Records from a dataset:
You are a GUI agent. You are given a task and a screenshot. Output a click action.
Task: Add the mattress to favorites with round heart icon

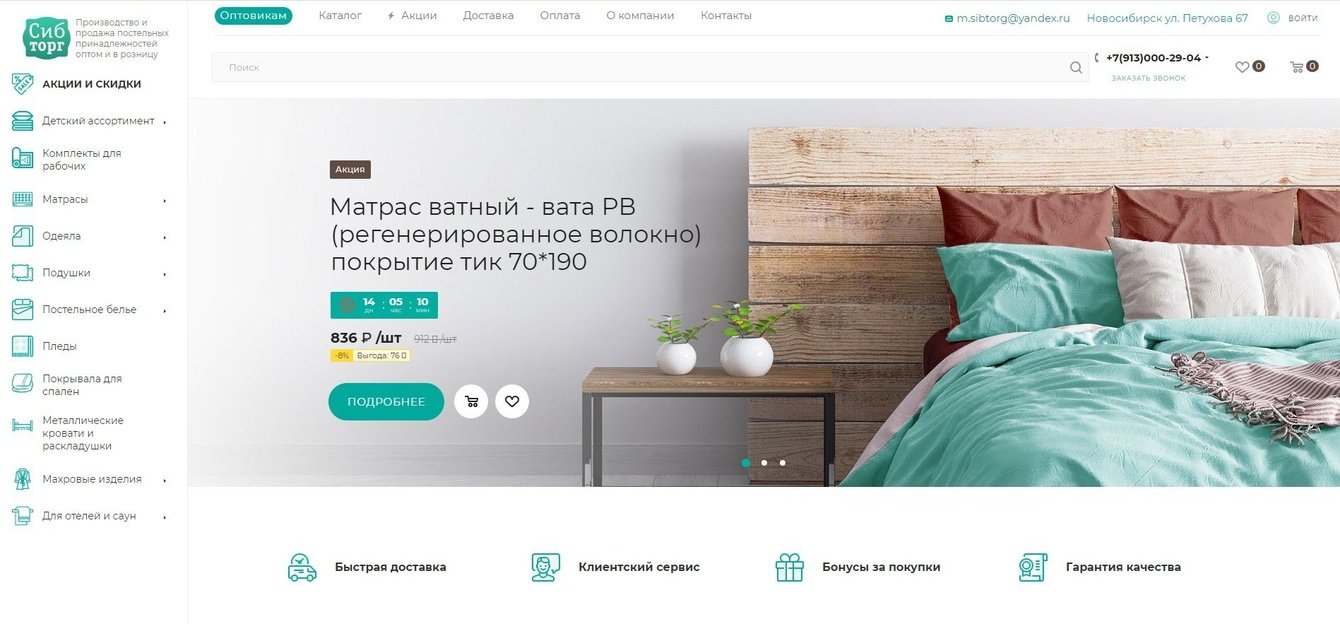pyautogui.click(x=512, y=401)
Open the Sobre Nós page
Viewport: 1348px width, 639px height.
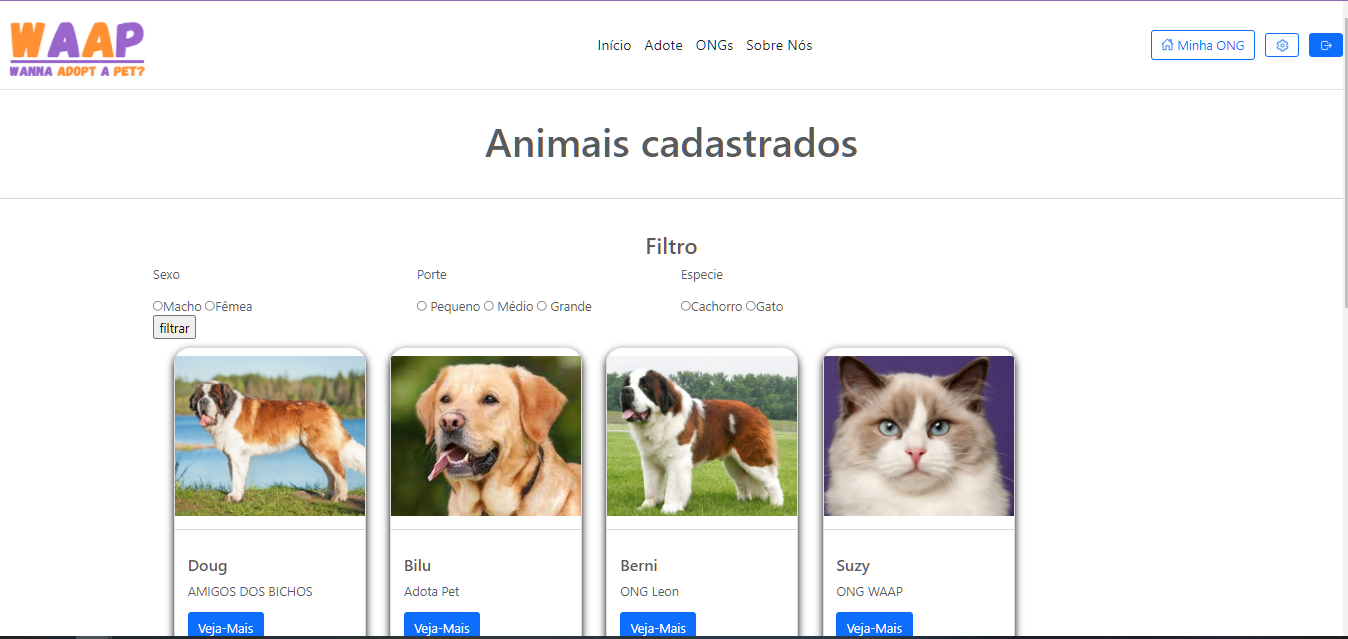tap(779, 45)
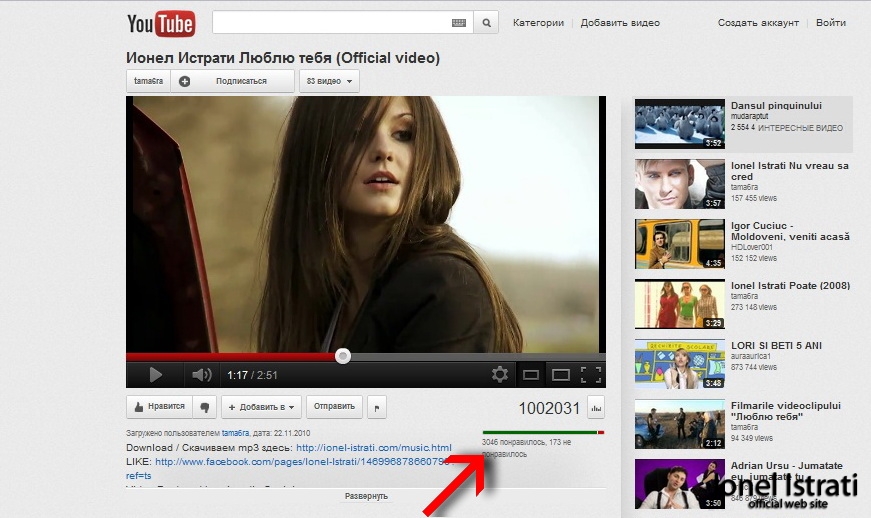871x518 pixels.
Task: Open the on-screen keyboard icon in search
Action: pos(459,23)
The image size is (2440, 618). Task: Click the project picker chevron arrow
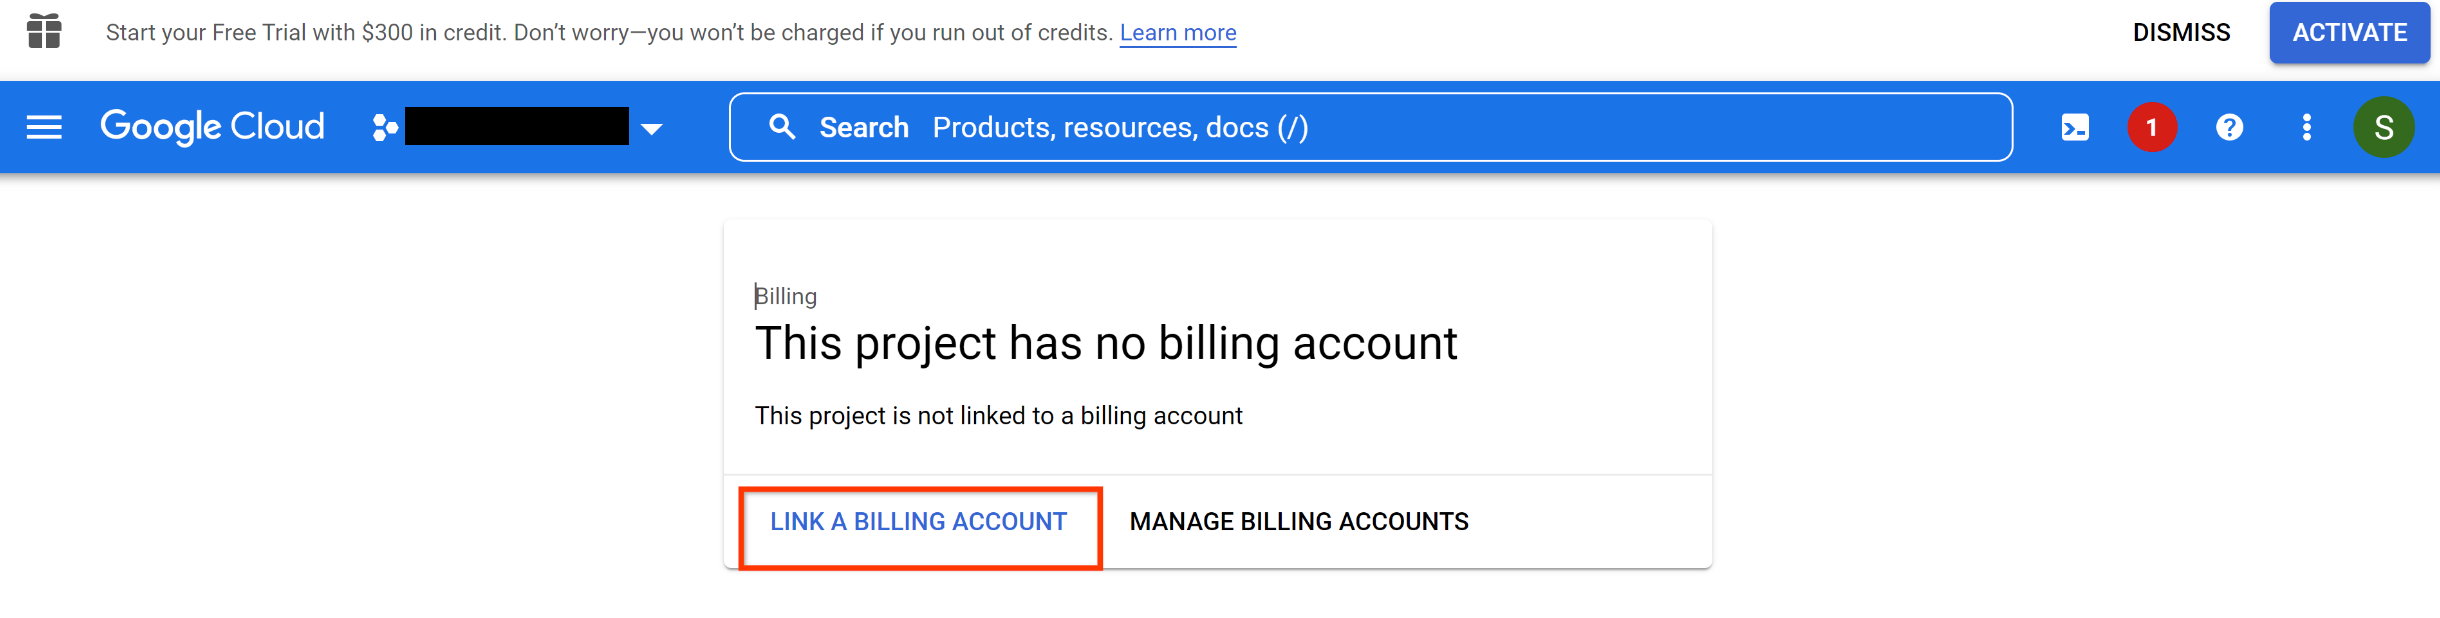click(651, 127)
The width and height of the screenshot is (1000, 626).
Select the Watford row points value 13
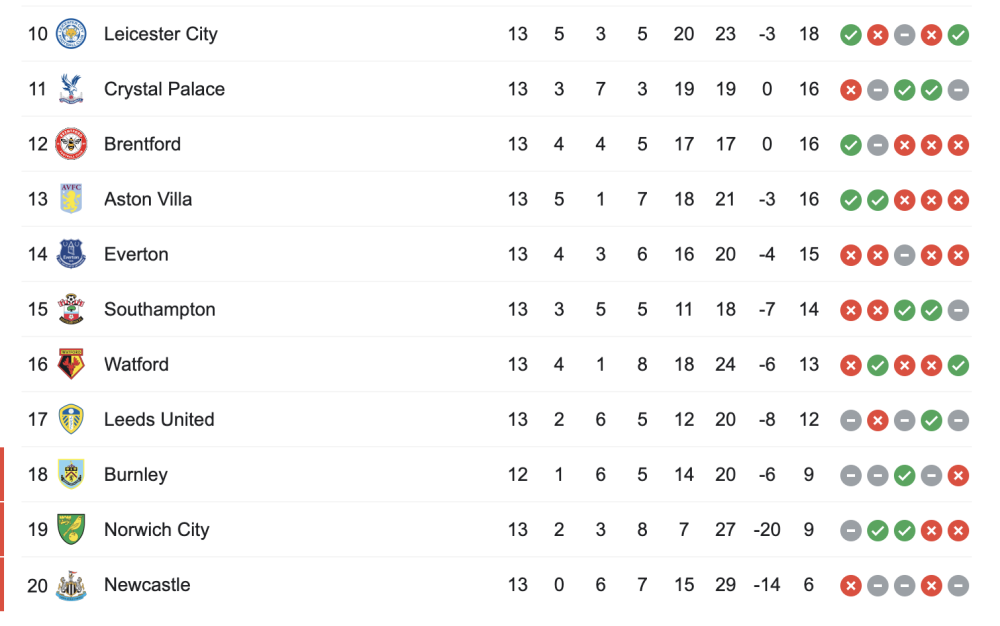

The problem: Some lines in the data above hold the string "screenshot". Find and copy each of them.

Solution to the problem:
You are a GUI agent. You are given a task and a screenshot. Output a click action.
The width and height of the screenshot is (1000, 626).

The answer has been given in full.